Lock analysis is not prepared to handle SnatchLock usage

Question

Lock analysis is not prepared to handle SnatchLock usage

jimblandy opened this issue 2 months ago · 4 comments

In #5475, we worked around a deadlock by passing a SnatchGuard by value to maintain. However, this means that SnatchGuards and other kinds of lock guards are not acquired and dropped in a stack-like fashion, which is an assumption made by the locking analysis in lock::ranked.

Specifically, Global::queue_submit acquires a SnatchGuard on the device, and then acquires a read guard on Device::fence.

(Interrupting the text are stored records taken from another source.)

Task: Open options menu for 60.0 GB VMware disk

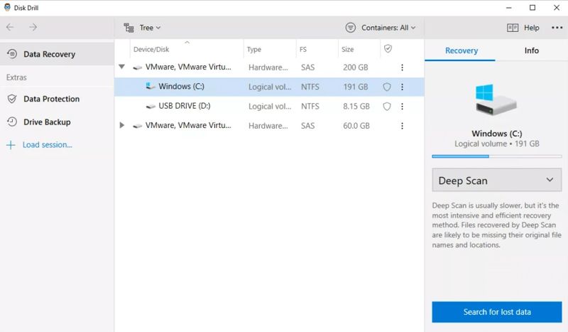Action: 402,126

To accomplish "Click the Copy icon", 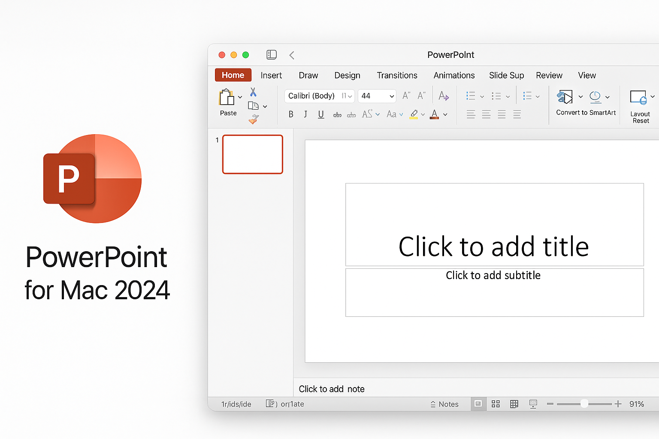I will pyautogui.click(x=254, y=105).
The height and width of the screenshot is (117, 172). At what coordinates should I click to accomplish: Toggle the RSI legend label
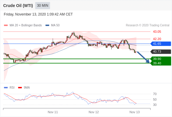click(12, 88)
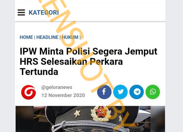Open the HEADLINE breadcrumb category
Screen dimensions: 183x132
pyautogui.click(x=47, y=37)
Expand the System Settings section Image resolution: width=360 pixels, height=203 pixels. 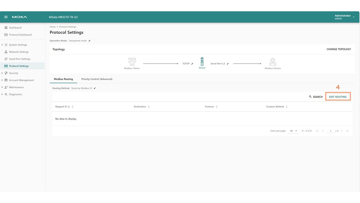(x=2, y=45)
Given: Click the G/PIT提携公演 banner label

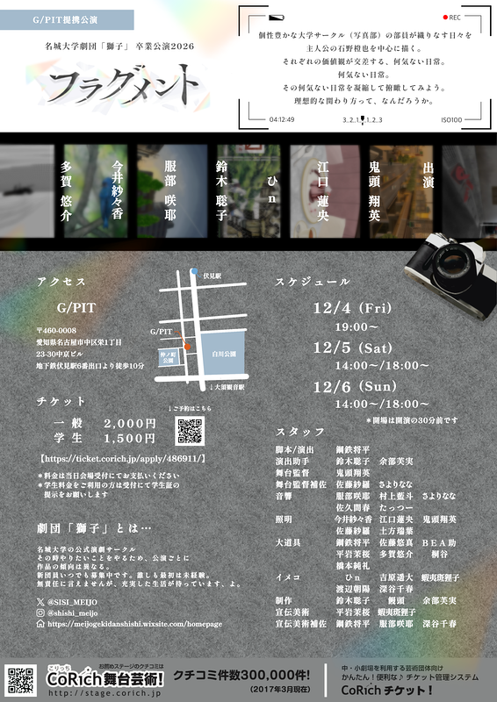Looking at the screenshot, I should click(67, 20).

However, the SnatchGuard is passed by value to Device::maintain, which drops it, while the read guard goes out of scope in queue_submit after maintain has returned.

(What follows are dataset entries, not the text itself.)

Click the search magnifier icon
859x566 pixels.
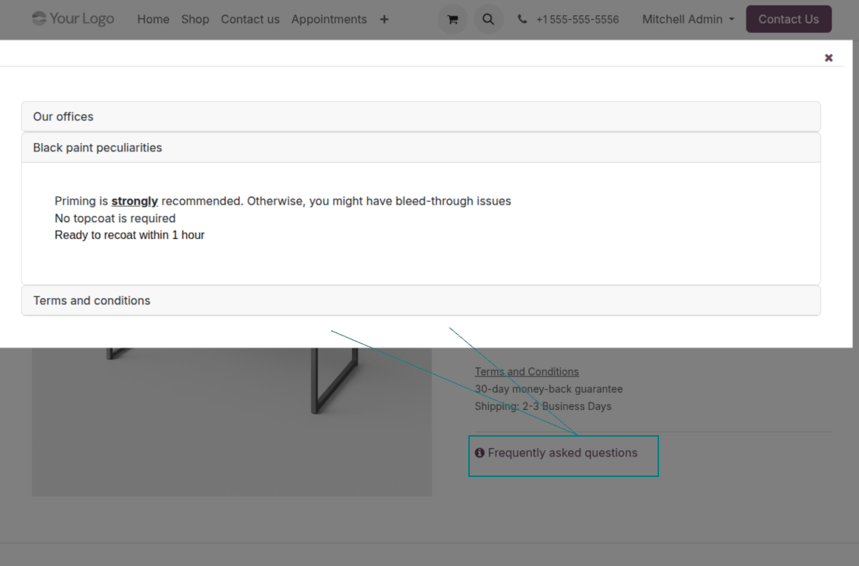pos(488,20)
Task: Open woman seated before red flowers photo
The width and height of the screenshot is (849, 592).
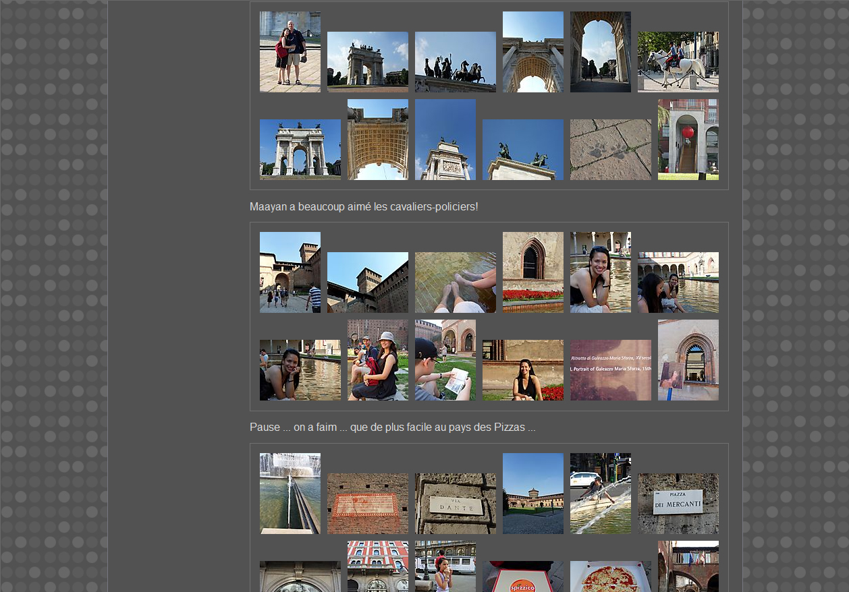Action: pos(522,370)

Thus, the SnatchGuard is both acquired first and dropped first, which is a violation of the stacking order, which the lock rank checker assumes.

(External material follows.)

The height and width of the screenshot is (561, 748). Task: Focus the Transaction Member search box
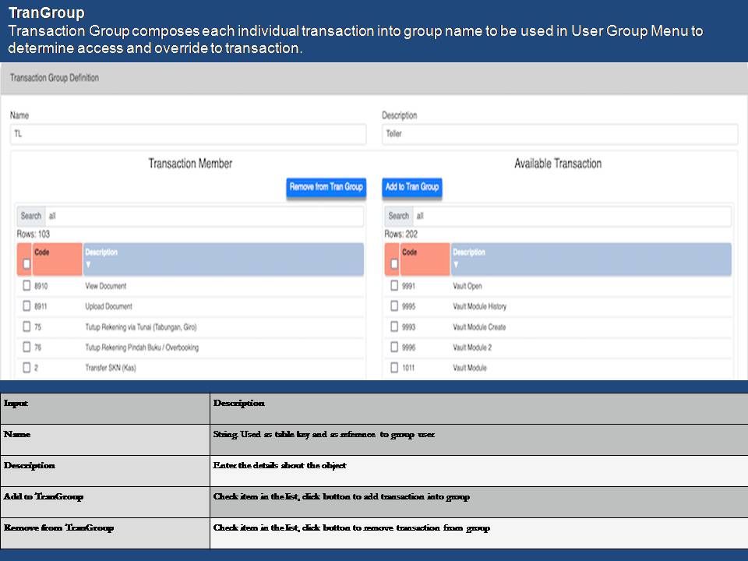203,216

Kudos to @ErichDonGubler for noting in the review of #5539 that the checker assumes stack-like acquisition and dropping, and suggesting that we actually check that this is the case.

Answer 1 · 2024-04-26T02:28:07.000Z

It does seem that SnatchGuard is the only thing that is not handled in a stack-like fashion.

Answer 2 · 2024-04-27T00:20:44.000Z

The analysis could be changed to handle arbitrary drop order.

Require that the ranks in the define_lock_ranks! macro call appear in order of increasing rank. (At the moment, ranks can appear in any order, but it would probably be clearer to have them in order anyway.)
Let the per-thread state be:
- a LockRankSet in which bits are set and cleared as locks of the given rank are acquired and released, and
- an array of Option<Location> values indexed by rank bit number, indicating where each currently held lock was acquired.
Acquisition applies u64::ilog2 to the LockRankSet to determine the highest-ranked lock currently held, and look that up in a global table of ranks built by the define_lock_ranks! macro to see which new locks are allowed to be acquired.
Lock guards track only their lock's rank bit, so that they can clear it when they're dropped.

This preserves the property that threads only acquire locks listed as a follower of the highest-ranked lock currently held, so the chain of threads blocked on other threads always follows a path of locks of increasing rank, which is the property that ensures there is an unblocked thread, holding the lock of highest rank.

If you squint, the current implementation maintains a stack of states, where each lock guard holds the state to be restored when it is dropped. This replaces that scattered stack with a single bitmask, and uses ilog2 to scan the bitmask to find the maximum-ranked held lock to validate an acquisition.

Answer 3 · 2024-04-27T00:21:01.000Z

But it might be easier to just change the code to remain stack-like.

Answer 4 · 2024-04-27T01:51:17.000Z

But it might be easier to just change the code to remain stack-like.

I agree we should try to get back to stack like.